Sunday, March 29, 2020

FOLDED ROCKS and HONEYCOMB WORMS





Although we've visited  Bude many times, we had never walked out beyond the breakwater until  recently. The shore to the west of the bay at Bude, where the canal and the river Neet run across the sand to the sea is well worth a visit at very low tide. First you pass an amazing length of rock which has been folded up into the shape of an inverted U , an anticline. 
The rocks here are a hugely thick deposit of sedimentary sandstone and mudstone layers which is known as the famous Bude Formation.  This dates from the Carboniferous period and is tremendously folded and contorted.
 

The anticline.

 HONEYCOMB WORMS



Further down across the rocks we were astonished to find great pillowy encrustations of the sand-coloured tubes of the Honeycomb Worm, Sabellaria aereolata in sheltered gullies between the reefs of rocks running out to sea.
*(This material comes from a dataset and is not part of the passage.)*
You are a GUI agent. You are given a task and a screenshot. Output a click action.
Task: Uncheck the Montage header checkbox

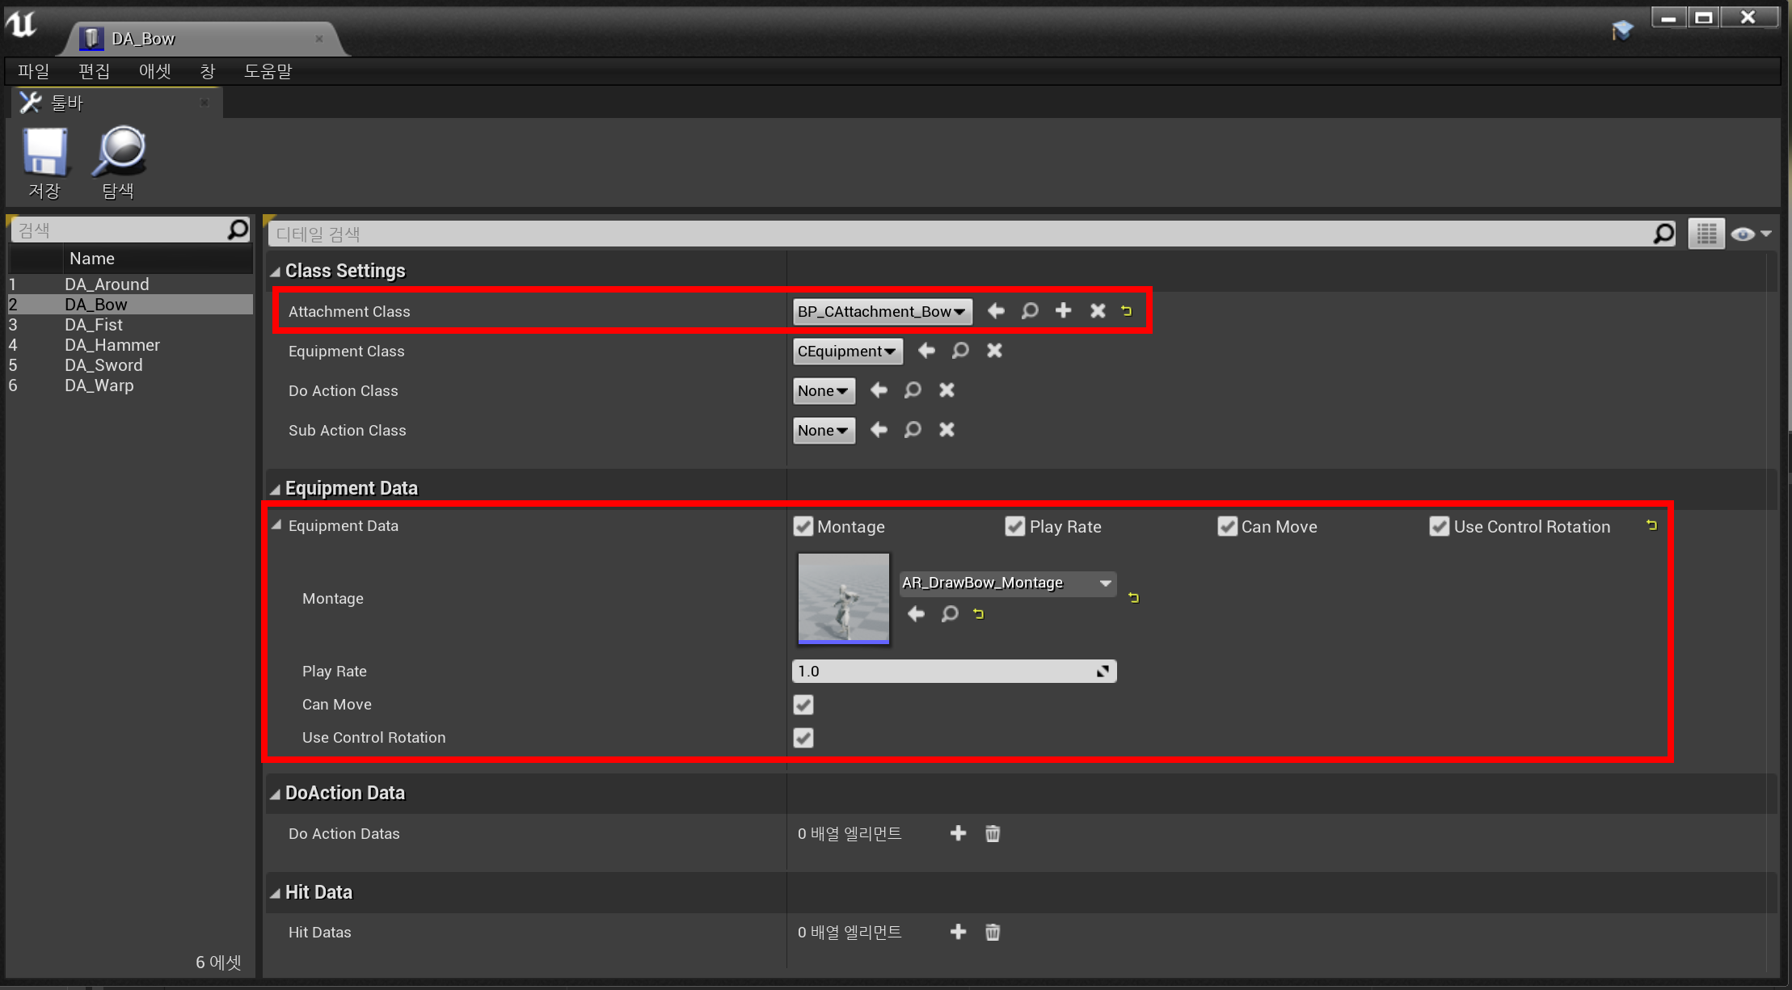coord(803,526)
This marine worm builds its tubes out of sand and feeds on tiny suspended creatures in the water, needing a fairly exposed shore with sand to build their tubes with and rock to anchor them to. 

Honeycomb Worm colonies on rocky reef at low water.

Native to the Mediterranean, here  in the UK they are near the northernmost part of their range, but can be found in places down west and further up on the North Cornwall coast and I believe in places on the south Wales coast.

Close-up of colony.













Damaged colony showing tubes within it.